Kultur, meine sehr geehrten Damen und Herren, Kultur ist unentbehrlich; deshalb möchte ich heute mal eine Lanze für die Kultur des Zeitunglesens, speziell die des Spiegels, brechen. Als regionaler Kolumnist bin ich eh seit Jahren ein absoluter Fan von Silke Burmester, der ehemaligen Spiegelistin und leider nur noch sporadisch kolumnistisch tätigen, aber ansonsten sehr aktiven Twitterin und Ex-Kriegsreporterin.

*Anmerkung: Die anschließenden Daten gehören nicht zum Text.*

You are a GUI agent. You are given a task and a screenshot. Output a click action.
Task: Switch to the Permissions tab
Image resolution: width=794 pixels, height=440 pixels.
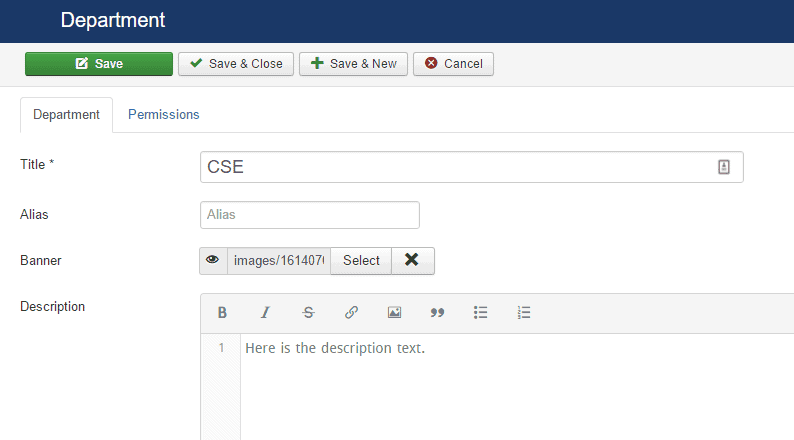[x=163, y=115]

Auch Sascha Lobo und Rudolf Augstein habe ich in diesen meinen wöchentlichen Zeilen bereits vereinzelt zitiert. Lange Zeit siechte allerdings der Spiegel, ehemaliges Kampfblatt der linken Szene und um die bundesdeutsche Presselandschaft verdientes Arbeitermedium (die Spiegel-Affäre z.B. aus meinem Geburtsjahr), in den schlammigen Untiefen der hiesigen Fakenewsszene herum und wusste nicht so recht, ob er der SPD nach rechts in die wirtschaftsliberale Ecke folgen oder sich lieber als weichgespülte und massenkonsumententaugliche TAZ-Variante präsentieren solle.

Mittlerweile aber bereitet es wieder richtig Vergnügen, sich einen nachrichtlichen Online-Überblick aus der Hamburger Redaktion zu verschaffen. Gerade heute erst haben mich etliche Artikel von meiner morgendlichen Dusche abgehalten. Versprochen, die wird gleich nachgeholt.

Auf jeden Fall kann man sich im Spiegel wieder unterhaltsam informieren; und das ist mehr, als die gebührenfinanzierten, sogenannten Qualitätsmedien die meiste Zeit abliefern. Interessante Themen sollte man natürlich bei anderen Quellen querlesen und wirklich interessante Themen finden sich eh in Alternativmedien, die mittlerweile über die sozialen Netzwerke ausgiebig verbreitet werden. Aber zum Abschluss noch ein kleiner Tipp: googlen Sie mal „Spiegelmining“. Viel Spaß. Bis nächste Woche also, spiegeln Sie wohl.